Other solutions may be disabling images
in their browser or using JavaScript hacks to hide the images.
It doesn't seem fair to me, that people with a certain believe have
to choose between seeing no image at all or hacking JavaScript code.
What exactly is the problem with providing an easy way to either
hide or show those images?
I have no problem with them reading or editing such
articles. I have
a problem with them dictating what we do with those articles, which is
essentially what's happening.
Who is "them" vs "we"? Do I belong to "we" or
"them"?
It doesn't seem to me, that anybody is "dictating" anything or
at least "they" aren't very successful.
The value of the images is to provide additional
cultural context for
the subject of the article. I do not know if any authentic images
exist (for some definition of the word "authentic").
I don't know either, but I have my doubts.
I've learned that we're
trying to do something useful here and that the presence of offensive
material does not mean that someone is trying to offend me. If we
start giving in to demands like this then we obviously do not care
about writing a neutral encyclopedia, we do not care about topic
coverage, and we sure as hell do not care if people walk all over us.
If we
don't, we do indeed *deliberately* try to piss off religious
readers and editors. Islam is btw not the only religion
(see [[Aniconism in the Bahá'í Faith]]).
Not caving in the face of demands like this is not deliberatly trying
to piss people off. It's simply not caving.
It can be both.
I don't
see how respecting religious believes without censoring
any content (I don't consider the need to click a link "censorship"),
would be derogatory to topic coverage.
This all depends what kind of link we are referring to. Thus far the
demand has been that we remove the images entirely, which is simply
ridiculous.
Of course it is. But since we are open for reasonable arguments,
we can accept a compromise, can't we?
________________________________________________________________________
To the
contrary I am convinced,
that policies inviting people of different faith would result in
broader coverage and a more neutral encyclopedia.
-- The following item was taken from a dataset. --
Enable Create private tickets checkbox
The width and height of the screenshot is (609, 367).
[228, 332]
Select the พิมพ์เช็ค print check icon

There is no way,
that religious topics would be as throughly covered by only atheistic
or agnostic editors.
I agree with this insofar as such policies do not compromise the goal
of the project.
________________________________________________________________________
(I don't want to snip the agreement we have, so I framed it instead.)
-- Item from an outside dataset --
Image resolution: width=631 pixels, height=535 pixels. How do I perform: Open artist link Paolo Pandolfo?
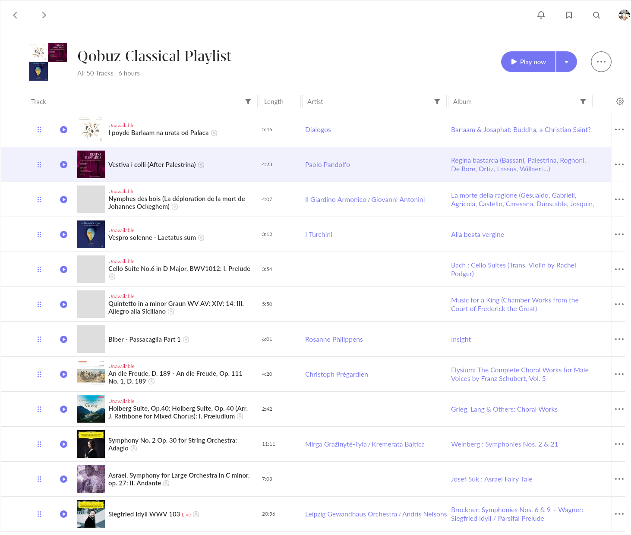click(327, 164)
WP:NPOV, WP:NOTCENSORED. I know that policy follows
actions, etc, but
out of curiosity: is there any policy, guideline, or essay that
supports what is being suggested here?
WP:NPA "Insulting or disparaging an
editor is a personal attack
regardless of the manner in which it is done."
Invalid. Explain how having artistic representations of Muhammad in
the Muhammad article constitutes "insulting or disparaging an editor."
People choosing to be offended doesn't mean that what they are
offended by is a personal attack.
Well, you can use the same argument for every personal attack in WP.
People *always* choose to be offended, if the "attack" is merely
a few bytes they *choose* to download.
WP:PROFANITY
"Including information about offensive material is part of
Wikipedia's encyclopedic mission; being offensive is not."
That seems to strengthen my case, not yours. By way of example, some
people may find images of the human anatomy offensive, but they
illustrate a topic.
Yes, they do. OTOH WP does not display shock images even on the
article about them. I don't consider that to be *censorship*.
Let's face it: True censorship is simply impossible on the Internet.
No information can be "hidden" forever, because it will always
be available on some other URL. We have to make editorial decisions
and should always consider our readers and our fellow editors,
when we make them. Pushing people of faith away from an article
about that faith is simply a bad idea.